■ Source:
┄┄┄┄┄┄
Whether this sink wants packets with the provided media type and codec.

Return type

bool

cleanup()¶: Close this sink and all child sinks.

class discord.ext.native_voice.EncodedVideoSink(destination, *, codec, width=0, height=0, fps=30, rtp_timestamps=False)¶

Writes received encoded video frames to IVF or Annex B output.

Parameters

destination (Union[str, os.PathLike, bytes]) – Output path or bytes-like object.
codec (str) – The Discord video codec to write.
width (int) – Video width for IVF headers.
height (int) – Video height for IVF headers.
fps (int) – Video frame rate for IVF headers when RTP timestamps are not used.
rtp_timestamps (bool) – Whether IVF frame timestamps should be derived from RTP timestamps.

codec¶

The normalized Discord video codec name.

Type: str

width¶

Video width for output metadata.
┄┄┄┄┄┄
■ Record set:

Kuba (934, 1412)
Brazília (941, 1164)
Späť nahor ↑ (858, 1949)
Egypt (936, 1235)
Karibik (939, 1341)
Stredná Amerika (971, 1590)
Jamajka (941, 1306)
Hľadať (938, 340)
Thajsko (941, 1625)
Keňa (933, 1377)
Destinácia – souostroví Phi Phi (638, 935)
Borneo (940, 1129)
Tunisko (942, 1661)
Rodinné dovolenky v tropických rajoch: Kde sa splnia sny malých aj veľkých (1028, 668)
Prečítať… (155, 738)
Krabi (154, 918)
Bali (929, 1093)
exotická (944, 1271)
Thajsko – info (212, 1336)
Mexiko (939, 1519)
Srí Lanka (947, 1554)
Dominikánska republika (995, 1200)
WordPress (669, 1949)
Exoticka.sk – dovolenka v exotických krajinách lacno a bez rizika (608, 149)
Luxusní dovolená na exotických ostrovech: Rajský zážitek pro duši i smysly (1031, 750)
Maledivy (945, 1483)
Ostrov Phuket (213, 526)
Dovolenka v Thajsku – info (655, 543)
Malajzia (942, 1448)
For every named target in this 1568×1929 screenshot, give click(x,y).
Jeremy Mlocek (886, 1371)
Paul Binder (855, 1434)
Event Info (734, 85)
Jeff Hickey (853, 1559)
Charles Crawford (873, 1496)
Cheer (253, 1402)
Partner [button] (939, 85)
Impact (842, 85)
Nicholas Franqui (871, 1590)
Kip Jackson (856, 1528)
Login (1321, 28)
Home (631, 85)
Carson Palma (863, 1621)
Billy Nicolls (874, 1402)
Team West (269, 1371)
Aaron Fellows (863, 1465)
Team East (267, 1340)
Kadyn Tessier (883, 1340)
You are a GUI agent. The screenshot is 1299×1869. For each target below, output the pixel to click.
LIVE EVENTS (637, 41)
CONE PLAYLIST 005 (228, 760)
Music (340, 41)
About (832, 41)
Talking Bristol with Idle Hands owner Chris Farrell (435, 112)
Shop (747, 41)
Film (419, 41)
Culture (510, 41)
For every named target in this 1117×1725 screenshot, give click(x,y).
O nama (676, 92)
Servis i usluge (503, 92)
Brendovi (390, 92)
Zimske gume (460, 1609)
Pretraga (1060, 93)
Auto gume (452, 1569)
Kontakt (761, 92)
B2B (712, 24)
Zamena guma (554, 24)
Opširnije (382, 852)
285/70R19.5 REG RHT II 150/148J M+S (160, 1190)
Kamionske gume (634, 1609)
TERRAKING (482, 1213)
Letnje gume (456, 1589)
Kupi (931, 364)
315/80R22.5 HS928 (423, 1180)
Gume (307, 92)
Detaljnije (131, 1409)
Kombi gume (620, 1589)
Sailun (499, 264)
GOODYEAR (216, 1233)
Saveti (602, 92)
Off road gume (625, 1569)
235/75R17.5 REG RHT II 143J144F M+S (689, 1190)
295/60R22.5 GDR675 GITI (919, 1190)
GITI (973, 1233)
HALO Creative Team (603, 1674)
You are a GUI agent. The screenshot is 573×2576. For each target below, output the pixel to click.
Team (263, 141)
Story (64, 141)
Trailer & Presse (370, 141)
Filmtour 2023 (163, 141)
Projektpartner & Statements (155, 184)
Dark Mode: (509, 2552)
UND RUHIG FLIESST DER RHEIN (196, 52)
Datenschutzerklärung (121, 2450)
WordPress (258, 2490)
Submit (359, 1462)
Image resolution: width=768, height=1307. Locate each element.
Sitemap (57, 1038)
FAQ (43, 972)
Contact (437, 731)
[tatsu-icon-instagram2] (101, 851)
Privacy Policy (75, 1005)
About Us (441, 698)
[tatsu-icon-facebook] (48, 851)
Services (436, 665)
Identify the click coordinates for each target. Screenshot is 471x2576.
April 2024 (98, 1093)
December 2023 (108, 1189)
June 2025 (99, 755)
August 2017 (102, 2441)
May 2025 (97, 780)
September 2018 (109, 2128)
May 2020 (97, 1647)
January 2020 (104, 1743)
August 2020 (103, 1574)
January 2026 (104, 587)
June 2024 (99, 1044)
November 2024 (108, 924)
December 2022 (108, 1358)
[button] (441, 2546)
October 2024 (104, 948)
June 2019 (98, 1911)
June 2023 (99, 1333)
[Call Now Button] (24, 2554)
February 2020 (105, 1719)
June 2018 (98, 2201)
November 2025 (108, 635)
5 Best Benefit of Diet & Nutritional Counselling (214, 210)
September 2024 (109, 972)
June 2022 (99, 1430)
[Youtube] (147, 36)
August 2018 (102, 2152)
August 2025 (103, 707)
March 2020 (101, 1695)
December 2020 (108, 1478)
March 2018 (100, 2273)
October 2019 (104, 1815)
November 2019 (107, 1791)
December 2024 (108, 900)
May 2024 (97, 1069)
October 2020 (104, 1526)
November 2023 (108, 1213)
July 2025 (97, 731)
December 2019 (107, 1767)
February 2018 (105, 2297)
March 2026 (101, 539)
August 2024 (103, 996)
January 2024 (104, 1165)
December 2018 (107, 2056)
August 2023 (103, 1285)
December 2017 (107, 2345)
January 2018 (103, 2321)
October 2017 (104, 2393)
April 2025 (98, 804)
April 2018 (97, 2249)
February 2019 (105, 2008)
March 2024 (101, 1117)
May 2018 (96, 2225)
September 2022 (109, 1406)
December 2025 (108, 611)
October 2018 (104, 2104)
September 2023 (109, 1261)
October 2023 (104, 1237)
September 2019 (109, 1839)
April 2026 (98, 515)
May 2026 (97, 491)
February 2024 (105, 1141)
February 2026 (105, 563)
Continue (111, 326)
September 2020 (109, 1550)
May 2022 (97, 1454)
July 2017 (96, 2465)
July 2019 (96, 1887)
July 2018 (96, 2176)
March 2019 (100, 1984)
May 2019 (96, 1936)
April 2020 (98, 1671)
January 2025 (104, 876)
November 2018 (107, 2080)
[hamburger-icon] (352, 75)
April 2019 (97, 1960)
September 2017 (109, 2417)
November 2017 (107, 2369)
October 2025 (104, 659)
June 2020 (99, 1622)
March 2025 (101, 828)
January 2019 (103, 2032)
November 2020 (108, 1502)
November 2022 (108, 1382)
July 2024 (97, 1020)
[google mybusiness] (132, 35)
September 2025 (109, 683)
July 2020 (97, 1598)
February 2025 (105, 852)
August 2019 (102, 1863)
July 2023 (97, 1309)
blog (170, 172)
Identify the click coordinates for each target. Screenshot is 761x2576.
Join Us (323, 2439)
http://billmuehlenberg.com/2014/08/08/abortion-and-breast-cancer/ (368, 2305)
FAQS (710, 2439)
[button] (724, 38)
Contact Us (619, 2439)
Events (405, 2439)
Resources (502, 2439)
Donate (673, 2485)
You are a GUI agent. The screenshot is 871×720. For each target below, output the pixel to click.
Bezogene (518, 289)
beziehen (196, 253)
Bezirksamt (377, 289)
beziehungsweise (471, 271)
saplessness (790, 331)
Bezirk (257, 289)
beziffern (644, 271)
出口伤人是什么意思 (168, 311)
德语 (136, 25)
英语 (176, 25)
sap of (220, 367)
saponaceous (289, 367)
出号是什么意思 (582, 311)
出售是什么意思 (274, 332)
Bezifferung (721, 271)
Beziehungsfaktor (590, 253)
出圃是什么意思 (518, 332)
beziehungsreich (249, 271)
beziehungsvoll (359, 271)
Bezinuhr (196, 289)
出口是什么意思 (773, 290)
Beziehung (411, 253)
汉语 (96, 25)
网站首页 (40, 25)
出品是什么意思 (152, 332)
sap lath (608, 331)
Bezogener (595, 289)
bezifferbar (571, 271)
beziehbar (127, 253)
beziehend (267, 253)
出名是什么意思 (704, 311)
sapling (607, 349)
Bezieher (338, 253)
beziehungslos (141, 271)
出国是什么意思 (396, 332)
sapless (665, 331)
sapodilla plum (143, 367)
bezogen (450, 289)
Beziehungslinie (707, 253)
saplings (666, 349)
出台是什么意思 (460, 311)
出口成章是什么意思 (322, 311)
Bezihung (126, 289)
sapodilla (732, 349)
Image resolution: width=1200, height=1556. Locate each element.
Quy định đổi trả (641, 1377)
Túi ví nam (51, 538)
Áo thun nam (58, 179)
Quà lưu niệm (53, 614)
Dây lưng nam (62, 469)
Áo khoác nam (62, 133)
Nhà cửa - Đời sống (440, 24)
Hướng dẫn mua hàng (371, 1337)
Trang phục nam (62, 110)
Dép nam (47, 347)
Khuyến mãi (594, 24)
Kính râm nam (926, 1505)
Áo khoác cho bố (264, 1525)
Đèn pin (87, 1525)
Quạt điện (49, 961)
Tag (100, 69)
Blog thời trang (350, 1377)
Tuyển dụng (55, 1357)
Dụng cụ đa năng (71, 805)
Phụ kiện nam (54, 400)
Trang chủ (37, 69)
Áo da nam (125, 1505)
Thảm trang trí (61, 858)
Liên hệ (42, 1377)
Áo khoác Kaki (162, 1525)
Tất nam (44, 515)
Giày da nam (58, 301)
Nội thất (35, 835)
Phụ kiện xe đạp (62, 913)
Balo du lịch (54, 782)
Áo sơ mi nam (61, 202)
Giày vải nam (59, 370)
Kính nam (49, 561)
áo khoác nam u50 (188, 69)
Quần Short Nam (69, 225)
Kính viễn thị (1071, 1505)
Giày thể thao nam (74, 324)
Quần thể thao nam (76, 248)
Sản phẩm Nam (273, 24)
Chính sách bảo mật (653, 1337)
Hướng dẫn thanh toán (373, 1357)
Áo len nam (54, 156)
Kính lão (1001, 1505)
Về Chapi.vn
┄┄┄┄┄┄
■ Written request A:
Answer these questions using the documentation above the rows:
(i) What does cleanup() do?
(ii) What is the default value of fps in the EncodedVideoSink signature?
(iii) What type is the codec attribute?
■ Written request B:
Which parameters does the documentation list for EncodedVideoSink? Give every one.
■ Written request C:
Retype everything in the documentation from "destination (Union[str, os.PathLike, bytes])" down to "video codec name.".

■ Complete output A:
(i) It closes this sink and all child sinks.
(ii) 30
(iii) str

■ Complete output B:
destination, codec, width, height, fps, rtp_timestamps

■ Complete output C:
destination (Union[str, os.PathLike, bytes]) – Output path or bytes-like object.
codec (str) – The Discord video codec to write.
width (int) – Video width for IVF headers.
height (int) – Video height for IVF headers.
fps (int) – Video frame rate for IVF headers when RTP timestamps are not used.
rtp_timestamps (bool) – Whether IVF frame timestamps should be derived from RTP timestamps.

codec¶

The normalized Discord video codec name.